* TU OBJETIVO: Prolonga, por favor, el hilo de foro sobre cómo invertir el giro del motor de un taladro que aparece más abajo, empezando justo después de su última frase.

# Invertir dirección de giro a motor eléctrico de taladro



## zShackra

Hola, ¿qué tal? espero estén bien...

Tengo una duda, hace un tiempo me llegó un taladro de un amigo, me pidió que lo revisara a ver qué le sucedía... lo intenté probar lógicamente y al presionar el pulsador, el mandril del mismo comenzó a girar hacia la izquierda y al cabo de unos segundos, del taladro salió humo, aunado a este un olor a quemado con sobrecalentamiento del estator y rotor... por lo que solté el pulsador y decidí desarmarlo.

Al hacerlo me encuentro con que el pulsador está puenteado de modo que sólo sirva para cortar la fase, mientras que el neutro contacta directamente un terminal estator y uno de los carbones. Al activar el pulsador, se cierra el circuito y da paso a la fase de entrada del estator y el segundo carbón.

Por lógicos motivos, supongo alguien lo ha desarmado en el pasado, sin embargo, como soy tan sólo un neófito más en estos temas, pregunto...

Para invertir la dirección de giro del motor (para que gire hacia la derecha el mandril) ¿qué debería hacer? ¿invertir las lineas que contactan los carbones? ¿O solo las del embobinado del estator? ¿a qué se debe este comportamiento (humo, olor, temperatura)? (cabe destacar que si armo nuevamente el taladro, el escenario se repite, olor a quemado, temperatura alta y humo)

Saludos, espero me puedan orientar.


----------



## Scooter

Hay que invertir UNO de los bobinados, si inviertes los dos gira igual, lo mismo que si giras el enchufe


----------



## Cdma System

Huele a que se debe de rebobinar el motor primero y luego trabajar con las conexiones de la selectora, ayudaría mas si pones algunas fotos y datos del taladro en cuestión


----------



## zShackra

Entendido, tomaré unas fotos en cuanto llegue a casa del taladro en cuestión, allí anotaré el modelo y lo publicaré, sin embargo me queda una duda...

Este estator (desconozco si los de otros taladros también) está compuesto por dos bobinas, pero estas no se conectan a las líneas AC por separado, es decir la bobina #1 (arbitrariamente le puse ese número) se conecta a la corriente alterna directamente y la bobina #2 se alimenta de la bobina #1 por medio de un cable/puente, las escobillas se conectan por separado con otros cables que provienen igualmente de la corriente alterna.

* CONJUNTO DE DATOS:
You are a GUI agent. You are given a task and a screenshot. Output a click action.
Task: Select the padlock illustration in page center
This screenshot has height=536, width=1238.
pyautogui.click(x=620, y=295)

--

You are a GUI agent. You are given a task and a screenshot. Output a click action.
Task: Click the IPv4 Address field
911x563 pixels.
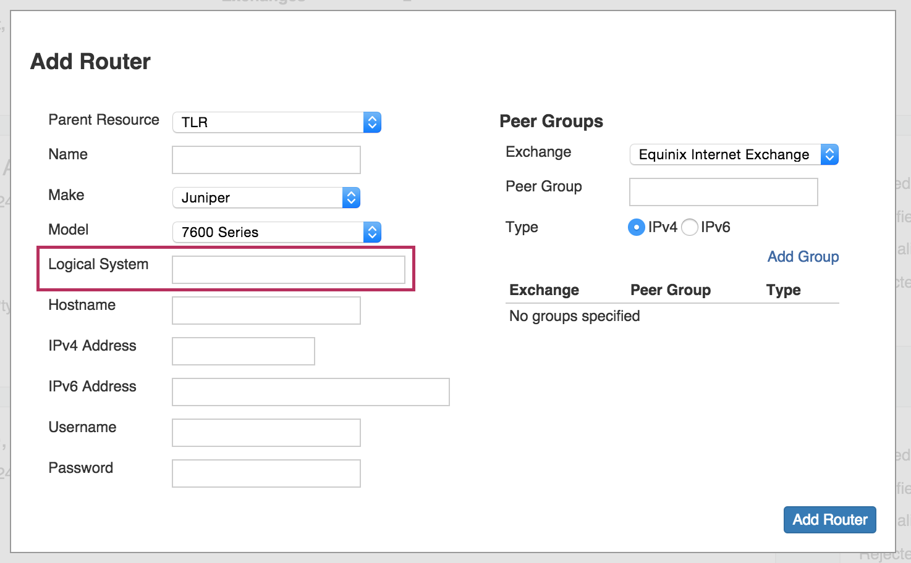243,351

* RESPUESTA A LA TAREA:
Aquí es donde me pregunto ¿cómo se puede invertir?

En cuanto llegue a casa tomaré fotos del taladro...

Gracias por responder.


----------



## DOSMETROS

Huele a quemado.

Todos los taladros que he visto , los motores son SERIE , nunca he visto uno paralelo

Quizás por eso se esté quemando


----------



## fen2006

seguro que lo conectaron en paralelo y lo quemaron! los taladros se conectan en serie y el cambio de giro lo hacen con el estator


----------



## Scooter

Es cierto, suelen ser serie porque tienen mejor par. Digo suelen por si acaso, nunca he visto uno paralelo.


----------



## zShackra

Bien, aquí publico las fotografías que logré tomar del taladro desarmado, el mismo es un Black & Decker BH300-B3, más específicamente:







Aquí una foto del selector que se encontraba en la caja del taladro, el mismo se encuentra al parecer dañado pues considero le falta una pestaña de contacto y otra parece estar carcomida por motivos que desconozco:






Eje:






Estátor:






El bobinado en los lados que enfoco en estas dos fotografías que aparecen a continuación, está considerablemente más oscuro que el bobinado en otras áreas, como si estuviese quemado.





















Pulsador:


























Partiendo de aquí me pregunto ¿cómo invertir el giro del eje? Supongo que las bobinas están bien conectadas, considero que el problema proviene del puente en el pulsador (dónde debería ir el selector)...

Otra duda más ¿qué resistencia debería tener el bobinado del estátor?

Saludos.

*-- EDITO --*

Creo que estaba equivocado, la primera bobina recibe alimentación de la AC en el comienzo del conductor y al término del mismo (luego de terminar el bobinado) se conecta la próxima bobina por medio del cable blanco que se aprecia en las fotos (el puente), y al final del segundo inducido se conecta el neutro de la AC, cerrando el circuito, creando el electroimán, ergo supongo están conectadas en serie. Por lo que supongo, la forma de invertir el giro del eje, es invirtiendo los cables que se conectan a las escobillas, corríjanme si me equivoco por favor. Igualmente, suponiendo que invierto el orden de las escobillas, ¿qué reacción tendría esto? ¿el olor, temperatura y humo desaparecerían? O en dado caso, ¿sería necesario rebobinar el estátor?.


----------



## DOSMETROS

La llave de invertir giro se la ve rota y deberá anularse :






*Los cables esos grises están mal conectados.*

Ahora deberás reconectarlos de la siguiente manera



De línea a un carbón.
Del otro carbón a campo
Del otro campo a neutro.

Saludos !


----------



## fen2006

explicación mas fácil que hace DOSMETROS imposible... y hasta con dibujitos... pruebalo y si hay demasiada chispa en los carbones tendrías que rebobinar el inducido.
tambien prueba que el inducido no este ido a tierra.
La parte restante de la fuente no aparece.